AI & Work

Colorado's AI Hiring Law: What Recruiters Do Before 2027

Arpit TripathiArpit TripathiLinkedIn·July 1, 2026·11 min read

Colorado's AI law (SB24-205, replaced by SB26-189) takes effect Jan 1, 2027, regulating automated hiring decisions via disclosure and notice.

Colorado's AI Act, originally SB24-205, was repealed and replaced by SB26-189, signed by Governor Polis on May 14, 2026, and it now takes effect on January 1, 2027. The rewrite matters for any recruiter using AI to screen candidates, because it dropped the original impact-assessment mandate and the algorithmic-discrimination duty of care. In their place, the operative law regulates automated decision-making technology, or ADMT, in consequential decisions like hiring through disclosure, notice, adverse-decision explanations, and human-review rights. That is the headline. The harder part is that Colorado is only one square on a growing 2026 patchwork, and the requirement most compliance guides skip is not about bias at all.

Here is what recruiters need to sort out before January 2027: which of your tools count as automated decision-making technology, what each law obliges you to do, and where candidate data actually lives once it leaves your applicant tracking system. The last question is the one that quietly breaks careful compliance programs.

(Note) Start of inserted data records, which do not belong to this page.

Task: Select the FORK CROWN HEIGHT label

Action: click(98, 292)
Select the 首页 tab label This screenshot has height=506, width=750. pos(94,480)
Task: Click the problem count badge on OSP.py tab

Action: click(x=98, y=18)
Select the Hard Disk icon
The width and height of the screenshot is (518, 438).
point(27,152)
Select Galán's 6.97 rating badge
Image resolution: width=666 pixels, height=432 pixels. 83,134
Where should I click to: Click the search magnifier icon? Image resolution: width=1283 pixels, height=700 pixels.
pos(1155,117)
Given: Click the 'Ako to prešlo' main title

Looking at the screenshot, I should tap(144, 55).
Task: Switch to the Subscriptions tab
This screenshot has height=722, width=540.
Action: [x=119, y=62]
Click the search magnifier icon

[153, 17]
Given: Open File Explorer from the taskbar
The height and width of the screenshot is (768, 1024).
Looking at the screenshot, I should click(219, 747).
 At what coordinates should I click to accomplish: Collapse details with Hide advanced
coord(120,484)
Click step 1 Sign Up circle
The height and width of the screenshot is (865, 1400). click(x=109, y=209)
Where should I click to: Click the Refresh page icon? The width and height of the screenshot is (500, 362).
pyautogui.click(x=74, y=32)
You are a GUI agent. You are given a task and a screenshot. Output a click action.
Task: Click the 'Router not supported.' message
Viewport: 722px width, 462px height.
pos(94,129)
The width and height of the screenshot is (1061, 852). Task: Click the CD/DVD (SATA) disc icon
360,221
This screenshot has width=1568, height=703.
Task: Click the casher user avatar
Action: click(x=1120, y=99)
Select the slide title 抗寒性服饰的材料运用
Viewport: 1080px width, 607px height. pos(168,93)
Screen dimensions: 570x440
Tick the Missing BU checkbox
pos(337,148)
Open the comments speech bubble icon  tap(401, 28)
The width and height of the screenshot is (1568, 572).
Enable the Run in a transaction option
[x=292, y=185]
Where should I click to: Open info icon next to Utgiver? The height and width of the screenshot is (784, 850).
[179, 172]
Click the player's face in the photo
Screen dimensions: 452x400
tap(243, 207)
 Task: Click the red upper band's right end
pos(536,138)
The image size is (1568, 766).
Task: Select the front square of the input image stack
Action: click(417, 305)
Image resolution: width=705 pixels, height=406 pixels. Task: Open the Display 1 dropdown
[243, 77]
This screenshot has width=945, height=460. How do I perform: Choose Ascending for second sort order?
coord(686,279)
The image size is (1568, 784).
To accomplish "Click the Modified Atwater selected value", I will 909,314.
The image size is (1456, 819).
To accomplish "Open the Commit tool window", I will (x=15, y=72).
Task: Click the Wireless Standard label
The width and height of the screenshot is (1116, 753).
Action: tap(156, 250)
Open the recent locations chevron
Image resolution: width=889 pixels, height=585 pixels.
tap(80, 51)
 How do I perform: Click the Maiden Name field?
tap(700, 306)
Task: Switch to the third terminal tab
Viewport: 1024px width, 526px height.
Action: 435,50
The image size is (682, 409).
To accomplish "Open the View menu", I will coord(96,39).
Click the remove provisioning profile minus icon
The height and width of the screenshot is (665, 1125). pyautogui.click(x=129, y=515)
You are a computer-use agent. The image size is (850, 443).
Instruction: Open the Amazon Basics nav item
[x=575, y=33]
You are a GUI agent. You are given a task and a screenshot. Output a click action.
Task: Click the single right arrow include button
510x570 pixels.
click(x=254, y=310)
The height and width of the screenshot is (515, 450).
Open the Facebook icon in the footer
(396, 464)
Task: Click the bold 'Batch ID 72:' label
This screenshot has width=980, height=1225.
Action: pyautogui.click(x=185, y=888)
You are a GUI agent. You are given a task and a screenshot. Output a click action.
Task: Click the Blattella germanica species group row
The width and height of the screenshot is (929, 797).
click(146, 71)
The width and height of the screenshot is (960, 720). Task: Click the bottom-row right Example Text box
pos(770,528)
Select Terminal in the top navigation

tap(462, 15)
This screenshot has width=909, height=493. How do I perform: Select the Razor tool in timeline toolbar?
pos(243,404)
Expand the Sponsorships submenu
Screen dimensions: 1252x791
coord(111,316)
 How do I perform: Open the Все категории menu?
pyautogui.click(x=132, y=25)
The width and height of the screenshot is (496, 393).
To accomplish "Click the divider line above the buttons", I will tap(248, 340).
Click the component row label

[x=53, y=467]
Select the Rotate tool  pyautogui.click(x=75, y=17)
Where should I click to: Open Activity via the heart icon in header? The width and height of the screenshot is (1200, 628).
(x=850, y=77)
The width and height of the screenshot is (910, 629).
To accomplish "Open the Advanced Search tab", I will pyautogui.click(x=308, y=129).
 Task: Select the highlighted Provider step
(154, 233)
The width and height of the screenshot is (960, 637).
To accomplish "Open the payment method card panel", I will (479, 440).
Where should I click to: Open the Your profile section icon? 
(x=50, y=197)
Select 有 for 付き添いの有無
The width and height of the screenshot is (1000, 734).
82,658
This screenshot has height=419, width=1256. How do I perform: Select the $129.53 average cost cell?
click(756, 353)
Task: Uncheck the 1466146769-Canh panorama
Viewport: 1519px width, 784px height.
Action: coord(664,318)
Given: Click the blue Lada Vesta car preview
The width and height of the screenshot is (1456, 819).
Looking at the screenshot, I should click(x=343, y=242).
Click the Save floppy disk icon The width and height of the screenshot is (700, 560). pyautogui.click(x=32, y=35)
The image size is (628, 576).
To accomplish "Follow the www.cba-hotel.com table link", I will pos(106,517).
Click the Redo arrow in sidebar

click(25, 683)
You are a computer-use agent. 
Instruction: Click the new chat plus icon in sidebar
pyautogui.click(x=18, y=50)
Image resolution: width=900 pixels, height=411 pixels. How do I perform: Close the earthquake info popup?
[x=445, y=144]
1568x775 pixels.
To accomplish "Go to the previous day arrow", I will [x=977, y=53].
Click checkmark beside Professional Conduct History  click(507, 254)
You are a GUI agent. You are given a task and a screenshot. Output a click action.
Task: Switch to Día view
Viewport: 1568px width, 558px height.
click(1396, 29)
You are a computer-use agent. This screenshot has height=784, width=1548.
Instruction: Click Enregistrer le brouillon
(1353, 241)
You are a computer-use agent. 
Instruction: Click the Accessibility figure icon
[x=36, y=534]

What Colorado's replacement AI law asks of recruiters

SB26-189 governs automated decision-making technology used in consequential decisions, and employment is squarely on the list. When an AI system makes or substantially drives a decision like who gets an interview or an offer, the law leans on transparency rather than the impact assessments the original bill required. Developers of the technology owe documentation to the deployers who use it, and deployers owe candidates a set of concrete disclosures and rights.

The practical work splits into three buckets. First, inventory: list every tool in your hiring stack that scores, ranks, or filters people so you know where ADMT is in the loop. Second, notice: tell candidates at the point of interaction when an automated system is weighing their application. Third, explanation and review: when an adverse decision lands, be ready to give a plain-language reason within thirty days, honor a data-correction request, and offer a meaningful human review of the outcome.

Insight

Deployer, not just builder. SB26-189 splits duties: developers document the technology for the deployers who buy it, but deployers still owe candidates notice, adverse-decision explanations, and human review. Buying compliant software does not transfer those disclosure duties away from your team.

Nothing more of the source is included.